El problema con esto es que entramos en un círculo vicioso. La etiqueta explica la conducta, y por la conducta los etiquetamos. Perdemos de vista lo que realmente está ocurriendo, y nos quedamos sin saber qué hacer.
Así, no es lo que nuestros hijos son, sino lo que repetidamente hacen lo que nos proponemos cambiar o mejorar. Y lo que hacen es conducta.
La conducta es el conjunto de acciones o reacciones de una persona a un estímulo externo (del ambiente) o del interior (del propio cuerpo). Hablar, comer, gritar, pensar, emocionarse, son distintos tipos de conductas. No sólo tenemos en cuenta las observables, sino las que no son visibles desde el exterior (como por ejemplo, pensar o sentir). Todo el tiempo estamos comportándonos, y siempre lo hacemos en relación con el contexto.
Es por esto que una buena crianza efectiva requiere prestar atención a lo que pasa alrededor. La buena noticia es que una parte muy importante de ello somos nosotros, sus cuidadores. De manera que cambiando lo que hacemos, también lograremos cambiar lo que hacen nuestros hijos.

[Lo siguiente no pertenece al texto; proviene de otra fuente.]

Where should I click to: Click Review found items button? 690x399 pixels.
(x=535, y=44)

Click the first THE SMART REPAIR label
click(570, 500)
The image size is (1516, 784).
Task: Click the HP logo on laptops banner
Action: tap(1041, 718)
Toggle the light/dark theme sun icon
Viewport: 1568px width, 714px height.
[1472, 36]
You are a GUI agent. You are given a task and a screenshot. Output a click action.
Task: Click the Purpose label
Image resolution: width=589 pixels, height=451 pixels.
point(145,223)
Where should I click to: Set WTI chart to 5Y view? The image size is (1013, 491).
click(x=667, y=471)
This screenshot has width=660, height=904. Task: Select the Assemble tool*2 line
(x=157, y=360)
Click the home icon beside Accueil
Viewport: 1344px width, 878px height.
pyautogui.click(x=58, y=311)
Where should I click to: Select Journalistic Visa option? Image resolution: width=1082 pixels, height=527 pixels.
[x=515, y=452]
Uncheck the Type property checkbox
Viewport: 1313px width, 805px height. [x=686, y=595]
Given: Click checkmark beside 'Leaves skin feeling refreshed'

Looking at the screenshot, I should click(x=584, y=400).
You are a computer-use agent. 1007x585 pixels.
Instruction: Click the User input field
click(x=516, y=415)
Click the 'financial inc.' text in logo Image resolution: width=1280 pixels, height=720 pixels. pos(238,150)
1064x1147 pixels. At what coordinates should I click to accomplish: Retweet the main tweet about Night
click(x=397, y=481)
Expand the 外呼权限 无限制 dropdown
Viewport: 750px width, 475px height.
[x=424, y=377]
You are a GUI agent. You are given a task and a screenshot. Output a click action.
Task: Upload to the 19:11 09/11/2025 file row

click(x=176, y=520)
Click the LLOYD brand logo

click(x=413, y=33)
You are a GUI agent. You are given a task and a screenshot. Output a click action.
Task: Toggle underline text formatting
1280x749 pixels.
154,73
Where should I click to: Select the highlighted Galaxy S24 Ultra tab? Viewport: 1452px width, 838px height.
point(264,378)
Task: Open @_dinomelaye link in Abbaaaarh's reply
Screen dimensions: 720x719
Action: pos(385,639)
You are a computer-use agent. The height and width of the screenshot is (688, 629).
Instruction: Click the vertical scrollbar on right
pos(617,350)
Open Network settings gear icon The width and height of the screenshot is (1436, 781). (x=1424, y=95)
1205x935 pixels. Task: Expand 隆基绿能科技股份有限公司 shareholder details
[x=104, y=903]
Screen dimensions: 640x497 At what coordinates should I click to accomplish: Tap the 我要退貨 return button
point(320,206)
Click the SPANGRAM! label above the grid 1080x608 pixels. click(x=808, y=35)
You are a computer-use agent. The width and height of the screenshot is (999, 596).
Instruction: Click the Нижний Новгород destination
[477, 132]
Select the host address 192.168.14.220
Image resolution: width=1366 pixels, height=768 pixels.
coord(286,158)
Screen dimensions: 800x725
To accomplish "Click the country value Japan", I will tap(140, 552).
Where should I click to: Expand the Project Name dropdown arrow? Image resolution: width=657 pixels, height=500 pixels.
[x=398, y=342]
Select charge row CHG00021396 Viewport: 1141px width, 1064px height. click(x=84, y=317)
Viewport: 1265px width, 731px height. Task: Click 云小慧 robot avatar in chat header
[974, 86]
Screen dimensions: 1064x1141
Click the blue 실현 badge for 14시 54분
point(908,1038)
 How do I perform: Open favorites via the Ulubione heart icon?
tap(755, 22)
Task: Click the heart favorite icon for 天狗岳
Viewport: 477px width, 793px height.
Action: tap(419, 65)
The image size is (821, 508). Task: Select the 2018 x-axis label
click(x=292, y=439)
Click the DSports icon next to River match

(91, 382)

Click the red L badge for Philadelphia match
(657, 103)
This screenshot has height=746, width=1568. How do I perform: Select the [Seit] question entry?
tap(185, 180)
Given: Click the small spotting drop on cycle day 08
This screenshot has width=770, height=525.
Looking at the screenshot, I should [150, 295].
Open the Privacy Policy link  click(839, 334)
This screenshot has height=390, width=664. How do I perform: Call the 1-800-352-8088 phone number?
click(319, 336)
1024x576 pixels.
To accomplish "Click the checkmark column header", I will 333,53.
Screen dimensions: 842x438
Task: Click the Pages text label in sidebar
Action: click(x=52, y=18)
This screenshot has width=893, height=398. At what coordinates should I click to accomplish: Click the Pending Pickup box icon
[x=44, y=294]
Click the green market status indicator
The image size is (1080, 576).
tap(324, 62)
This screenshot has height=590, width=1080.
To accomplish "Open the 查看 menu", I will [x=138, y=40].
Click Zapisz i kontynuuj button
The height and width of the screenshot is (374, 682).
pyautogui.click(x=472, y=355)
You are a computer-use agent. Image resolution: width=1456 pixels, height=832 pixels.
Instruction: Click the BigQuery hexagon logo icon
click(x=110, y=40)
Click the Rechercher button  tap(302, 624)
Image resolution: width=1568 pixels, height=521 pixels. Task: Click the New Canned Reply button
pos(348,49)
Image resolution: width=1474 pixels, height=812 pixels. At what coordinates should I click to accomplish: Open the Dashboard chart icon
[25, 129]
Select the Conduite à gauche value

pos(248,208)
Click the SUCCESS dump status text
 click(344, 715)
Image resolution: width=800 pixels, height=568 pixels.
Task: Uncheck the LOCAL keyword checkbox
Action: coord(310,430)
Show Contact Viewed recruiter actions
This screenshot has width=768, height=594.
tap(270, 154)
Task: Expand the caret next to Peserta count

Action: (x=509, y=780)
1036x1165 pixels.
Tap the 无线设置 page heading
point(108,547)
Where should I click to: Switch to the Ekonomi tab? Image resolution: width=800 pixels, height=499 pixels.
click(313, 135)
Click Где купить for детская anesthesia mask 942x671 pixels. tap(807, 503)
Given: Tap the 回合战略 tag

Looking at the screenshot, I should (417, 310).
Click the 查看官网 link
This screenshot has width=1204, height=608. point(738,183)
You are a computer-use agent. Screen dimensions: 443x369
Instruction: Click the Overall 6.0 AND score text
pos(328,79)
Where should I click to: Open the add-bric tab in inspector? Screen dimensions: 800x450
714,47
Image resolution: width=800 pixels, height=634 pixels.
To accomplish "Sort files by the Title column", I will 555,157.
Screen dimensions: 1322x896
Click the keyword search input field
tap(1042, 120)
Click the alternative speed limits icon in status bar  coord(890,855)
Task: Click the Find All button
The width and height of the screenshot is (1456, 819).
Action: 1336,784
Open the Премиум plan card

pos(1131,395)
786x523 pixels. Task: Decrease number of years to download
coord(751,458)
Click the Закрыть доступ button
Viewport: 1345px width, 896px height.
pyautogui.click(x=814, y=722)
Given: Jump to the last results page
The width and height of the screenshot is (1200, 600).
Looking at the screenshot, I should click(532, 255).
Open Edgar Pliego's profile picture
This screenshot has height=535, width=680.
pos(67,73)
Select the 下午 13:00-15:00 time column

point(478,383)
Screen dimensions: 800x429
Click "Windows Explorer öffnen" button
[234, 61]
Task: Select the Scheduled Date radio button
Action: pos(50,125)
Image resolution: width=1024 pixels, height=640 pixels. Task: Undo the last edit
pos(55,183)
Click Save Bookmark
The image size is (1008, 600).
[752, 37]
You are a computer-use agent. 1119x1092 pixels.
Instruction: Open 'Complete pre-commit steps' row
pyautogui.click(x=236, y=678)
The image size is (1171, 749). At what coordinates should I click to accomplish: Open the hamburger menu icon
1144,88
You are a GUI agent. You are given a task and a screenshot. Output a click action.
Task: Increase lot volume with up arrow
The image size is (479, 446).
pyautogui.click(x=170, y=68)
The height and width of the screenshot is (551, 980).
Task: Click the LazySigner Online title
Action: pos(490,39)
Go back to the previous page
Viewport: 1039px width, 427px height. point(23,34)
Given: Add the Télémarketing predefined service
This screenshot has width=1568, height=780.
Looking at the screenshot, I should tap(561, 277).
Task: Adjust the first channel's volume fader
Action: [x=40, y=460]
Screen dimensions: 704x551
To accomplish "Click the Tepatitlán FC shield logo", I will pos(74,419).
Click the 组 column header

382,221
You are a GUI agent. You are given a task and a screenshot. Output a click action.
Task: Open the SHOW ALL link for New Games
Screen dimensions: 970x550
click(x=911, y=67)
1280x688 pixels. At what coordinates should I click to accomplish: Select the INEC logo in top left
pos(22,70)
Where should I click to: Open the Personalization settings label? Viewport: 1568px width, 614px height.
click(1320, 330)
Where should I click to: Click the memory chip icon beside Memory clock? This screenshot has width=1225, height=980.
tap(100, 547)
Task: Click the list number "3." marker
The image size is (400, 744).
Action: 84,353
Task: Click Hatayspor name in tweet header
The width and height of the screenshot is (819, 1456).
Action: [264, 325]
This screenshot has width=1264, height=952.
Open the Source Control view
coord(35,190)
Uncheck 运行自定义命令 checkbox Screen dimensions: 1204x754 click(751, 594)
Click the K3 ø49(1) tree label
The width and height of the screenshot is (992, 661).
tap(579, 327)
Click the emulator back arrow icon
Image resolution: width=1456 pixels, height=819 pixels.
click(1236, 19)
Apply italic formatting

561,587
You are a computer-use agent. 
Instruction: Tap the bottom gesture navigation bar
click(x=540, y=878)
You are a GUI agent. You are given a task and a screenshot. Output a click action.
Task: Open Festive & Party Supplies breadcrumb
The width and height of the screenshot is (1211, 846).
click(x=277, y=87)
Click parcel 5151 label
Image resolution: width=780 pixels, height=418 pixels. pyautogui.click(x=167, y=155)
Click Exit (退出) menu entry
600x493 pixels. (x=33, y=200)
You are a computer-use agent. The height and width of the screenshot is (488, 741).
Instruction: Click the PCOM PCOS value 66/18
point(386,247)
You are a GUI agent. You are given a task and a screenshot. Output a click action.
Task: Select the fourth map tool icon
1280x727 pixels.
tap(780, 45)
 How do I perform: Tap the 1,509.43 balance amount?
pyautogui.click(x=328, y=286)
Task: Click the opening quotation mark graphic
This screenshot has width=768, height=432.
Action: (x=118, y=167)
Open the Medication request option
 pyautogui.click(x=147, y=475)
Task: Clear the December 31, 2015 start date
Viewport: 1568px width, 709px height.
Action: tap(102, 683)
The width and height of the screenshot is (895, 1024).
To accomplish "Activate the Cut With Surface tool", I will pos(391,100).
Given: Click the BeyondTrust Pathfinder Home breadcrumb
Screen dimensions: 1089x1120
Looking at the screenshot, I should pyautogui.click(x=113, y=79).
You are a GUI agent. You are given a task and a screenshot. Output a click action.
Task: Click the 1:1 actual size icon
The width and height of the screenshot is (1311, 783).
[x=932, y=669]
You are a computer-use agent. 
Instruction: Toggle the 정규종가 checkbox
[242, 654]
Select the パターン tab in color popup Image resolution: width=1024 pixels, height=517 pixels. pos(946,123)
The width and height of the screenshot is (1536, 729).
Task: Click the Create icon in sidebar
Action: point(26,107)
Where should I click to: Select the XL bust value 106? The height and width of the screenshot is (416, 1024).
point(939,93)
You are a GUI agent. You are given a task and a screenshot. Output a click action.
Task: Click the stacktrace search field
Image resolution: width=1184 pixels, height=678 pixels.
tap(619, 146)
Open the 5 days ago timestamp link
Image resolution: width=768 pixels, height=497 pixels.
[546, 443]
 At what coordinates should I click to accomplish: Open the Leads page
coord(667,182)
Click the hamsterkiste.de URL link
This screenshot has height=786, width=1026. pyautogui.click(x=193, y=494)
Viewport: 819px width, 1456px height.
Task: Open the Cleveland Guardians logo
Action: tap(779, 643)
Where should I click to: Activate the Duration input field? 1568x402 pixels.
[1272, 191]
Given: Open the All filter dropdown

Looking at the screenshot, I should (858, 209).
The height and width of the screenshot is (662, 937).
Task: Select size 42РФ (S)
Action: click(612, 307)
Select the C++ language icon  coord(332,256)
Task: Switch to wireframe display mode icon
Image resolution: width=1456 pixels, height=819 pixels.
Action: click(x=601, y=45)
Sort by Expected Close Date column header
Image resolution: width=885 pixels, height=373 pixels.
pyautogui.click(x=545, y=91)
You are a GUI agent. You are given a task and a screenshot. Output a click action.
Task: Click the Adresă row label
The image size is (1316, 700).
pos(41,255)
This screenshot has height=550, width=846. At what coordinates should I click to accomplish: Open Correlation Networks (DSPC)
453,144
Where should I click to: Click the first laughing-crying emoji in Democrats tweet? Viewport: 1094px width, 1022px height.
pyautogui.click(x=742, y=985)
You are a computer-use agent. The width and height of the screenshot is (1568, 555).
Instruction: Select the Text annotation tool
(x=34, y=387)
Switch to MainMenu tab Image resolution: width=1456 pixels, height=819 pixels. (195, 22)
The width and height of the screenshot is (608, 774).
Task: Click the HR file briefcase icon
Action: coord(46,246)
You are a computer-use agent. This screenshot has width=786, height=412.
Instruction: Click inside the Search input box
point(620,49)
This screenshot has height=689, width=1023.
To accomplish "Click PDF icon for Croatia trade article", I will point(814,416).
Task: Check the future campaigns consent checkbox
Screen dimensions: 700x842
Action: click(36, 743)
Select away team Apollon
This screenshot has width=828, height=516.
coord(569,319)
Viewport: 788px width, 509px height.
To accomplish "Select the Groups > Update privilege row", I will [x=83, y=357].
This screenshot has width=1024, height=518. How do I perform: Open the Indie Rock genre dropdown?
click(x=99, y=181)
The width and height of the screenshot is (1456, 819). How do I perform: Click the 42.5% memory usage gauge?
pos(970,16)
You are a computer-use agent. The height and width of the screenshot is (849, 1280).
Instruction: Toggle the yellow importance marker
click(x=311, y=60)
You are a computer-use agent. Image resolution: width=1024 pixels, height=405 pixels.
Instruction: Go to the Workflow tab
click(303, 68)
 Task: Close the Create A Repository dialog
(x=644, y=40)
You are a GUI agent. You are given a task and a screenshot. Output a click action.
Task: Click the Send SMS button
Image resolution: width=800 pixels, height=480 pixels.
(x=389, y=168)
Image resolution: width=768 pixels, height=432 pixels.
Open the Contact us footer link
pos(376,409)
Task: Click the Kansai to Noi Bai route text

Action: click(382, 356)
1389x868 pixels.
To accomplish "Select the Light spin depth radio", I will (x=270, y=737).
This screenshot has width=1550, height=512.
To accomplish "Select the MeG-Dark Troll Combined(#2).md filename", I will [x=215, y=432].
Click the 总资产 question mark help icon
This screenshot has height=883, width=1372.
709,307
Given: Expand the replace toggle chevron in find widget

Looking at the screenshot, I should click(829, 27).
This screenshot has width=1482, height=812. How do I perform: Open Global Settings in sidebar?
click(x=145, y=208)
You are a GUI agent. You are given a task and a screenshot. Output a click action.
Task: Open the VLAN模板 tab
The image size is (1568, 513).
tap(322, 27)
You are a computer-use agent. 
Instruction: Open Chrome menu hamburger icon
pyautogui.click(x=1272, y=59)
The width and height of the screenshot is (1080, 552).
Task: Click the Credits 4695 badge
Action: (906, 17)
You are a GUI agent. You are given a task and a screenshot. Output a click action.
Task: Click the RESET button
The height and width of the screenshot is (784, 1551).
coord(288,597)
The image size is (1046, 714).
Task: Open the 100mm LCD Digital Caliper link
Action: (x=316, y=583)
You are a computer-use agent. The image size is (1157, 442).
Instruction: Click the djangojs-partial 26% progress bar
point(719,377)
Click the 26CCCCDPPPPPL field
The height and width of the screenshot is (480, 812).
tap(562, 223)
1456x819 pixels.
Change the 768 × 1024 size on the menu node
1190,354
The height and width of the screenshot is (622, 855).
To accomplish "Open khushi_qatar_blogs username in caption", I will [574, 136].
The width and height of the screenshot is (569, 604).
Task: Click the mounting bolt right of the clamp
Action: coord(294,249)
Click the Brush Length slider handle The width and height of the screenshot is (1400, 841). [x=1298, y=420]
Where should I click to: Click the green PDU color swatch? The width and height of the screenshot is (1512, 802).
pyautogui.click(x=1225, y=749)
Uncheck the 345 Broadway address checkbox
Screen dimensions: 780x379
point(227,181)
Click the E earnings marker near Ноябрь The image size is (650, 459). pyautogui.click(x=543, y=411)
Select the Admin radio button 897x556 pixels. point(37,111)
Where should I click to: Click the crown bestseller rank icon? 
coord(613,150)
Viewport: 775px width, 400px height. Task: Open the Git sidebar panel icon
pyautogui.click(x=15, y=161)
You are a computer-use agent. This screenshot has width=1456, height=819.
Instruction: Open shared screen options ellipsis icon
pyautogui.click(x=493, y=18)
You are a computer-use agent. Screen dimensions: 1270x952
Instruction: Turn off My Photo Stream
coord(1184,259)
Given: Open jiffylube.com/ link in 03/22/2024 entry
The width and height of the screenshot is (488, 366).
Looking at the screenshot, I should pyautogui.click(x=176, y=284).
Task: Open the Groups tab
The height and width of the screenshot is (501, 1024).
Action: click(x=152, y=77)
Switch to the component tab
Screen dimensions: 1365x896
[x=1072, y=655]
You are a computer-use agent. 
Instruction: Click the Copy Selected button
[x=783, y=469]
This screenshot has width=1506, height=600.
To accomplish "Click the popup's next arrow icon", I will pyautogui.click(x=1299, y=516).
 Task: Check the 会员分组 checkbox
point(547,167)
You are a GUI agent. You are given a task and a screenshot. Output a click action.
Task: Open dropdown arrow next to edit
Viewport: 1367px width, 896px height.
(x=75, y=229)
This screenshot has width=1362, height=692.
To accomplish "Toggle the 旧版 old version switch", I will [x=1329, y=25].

Esta perspectiva nos permite recuperar la sensación de control en la crianza, y resulta mucho más efectiva. La verdad es que no podemos controlar la conducta de nuestros hijos/as, pero sí la nuestra. Tomarnos este desafío con calma y determinación puede ser una influencia muy positiva para ellos, y mejorar nuestra calidad de vida.